• _The request_: Convert the material from the line containing "Screen dimensions: 1400x855" through the line containing "pyautogui.click(x=35, y=782)" into a Markdown table with the columns No. and Text, skipping any blank lines and leaving out the pictures.
* Start Raw data *
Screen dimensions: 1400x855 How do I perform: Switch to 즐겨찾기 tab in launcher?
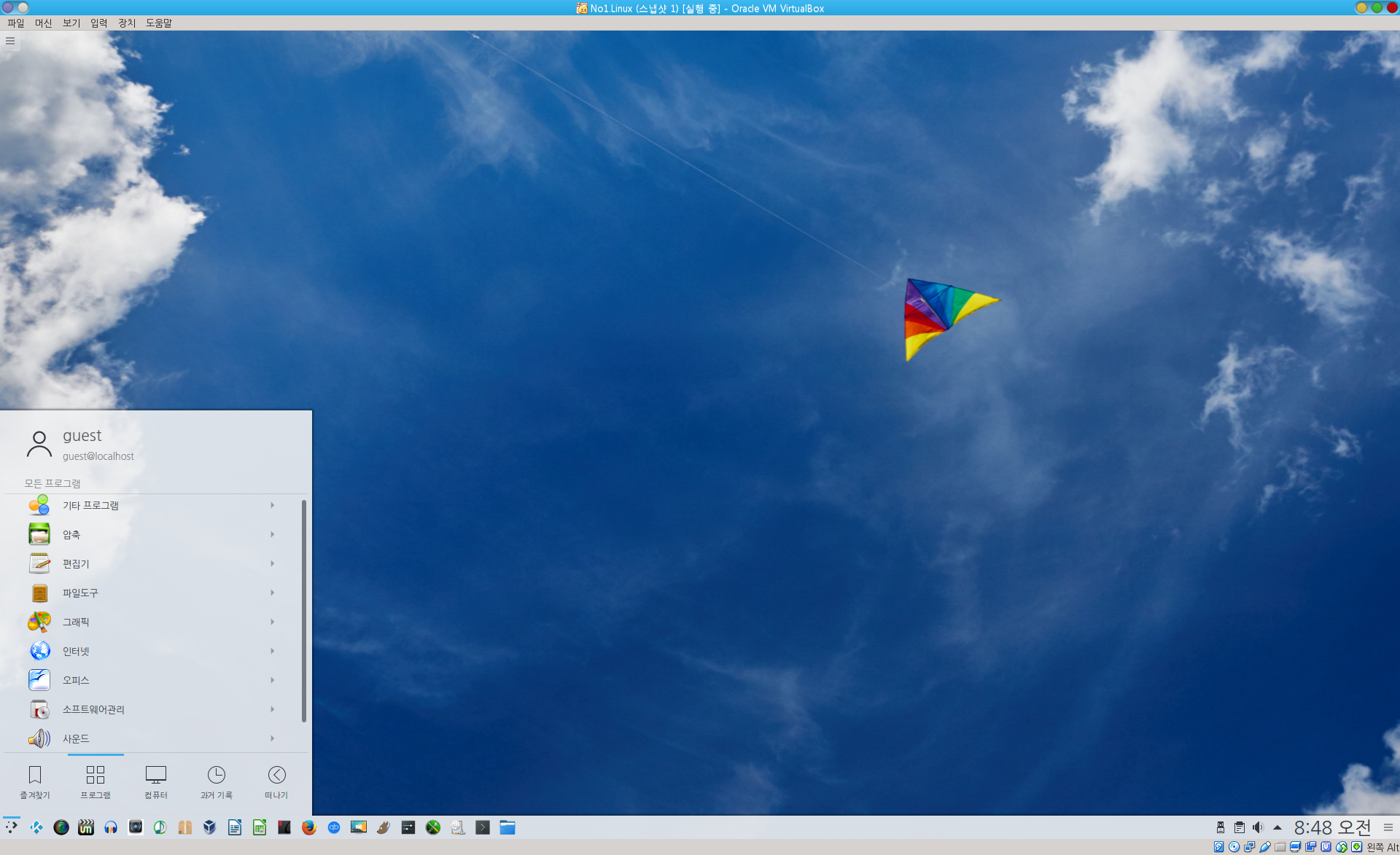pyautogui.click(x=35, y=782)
* End Raw data *
* Start Raw data *
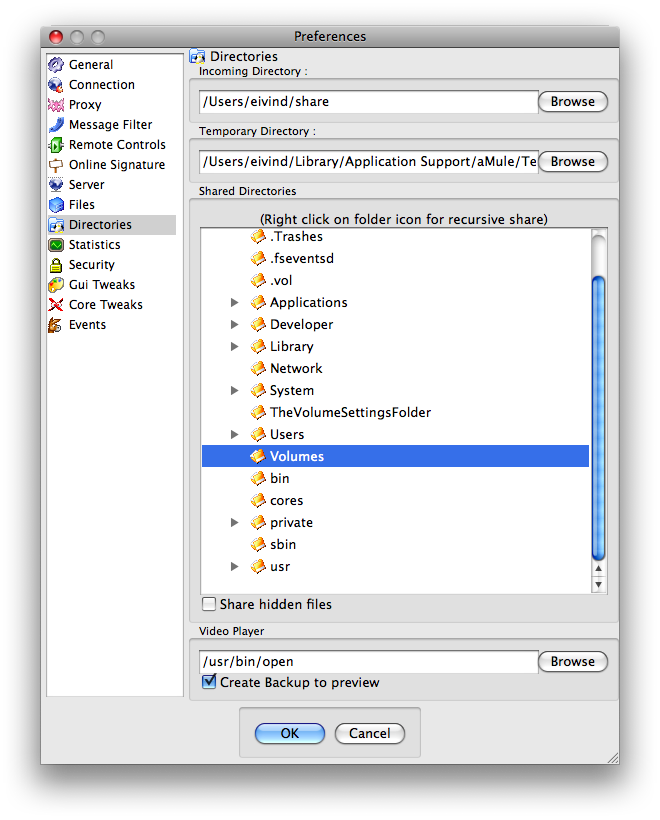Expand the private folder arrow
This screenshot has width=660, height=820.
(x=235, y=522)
* End Raw data *
• _Task response_:
| No. | Text |
|---|---|
| 1 | Screen dimensions: 1400x855 How do I perform: Switch to 즐겨찾기 tab in launcher? |
| 2 | pyautogui.click(x=35, y=782) |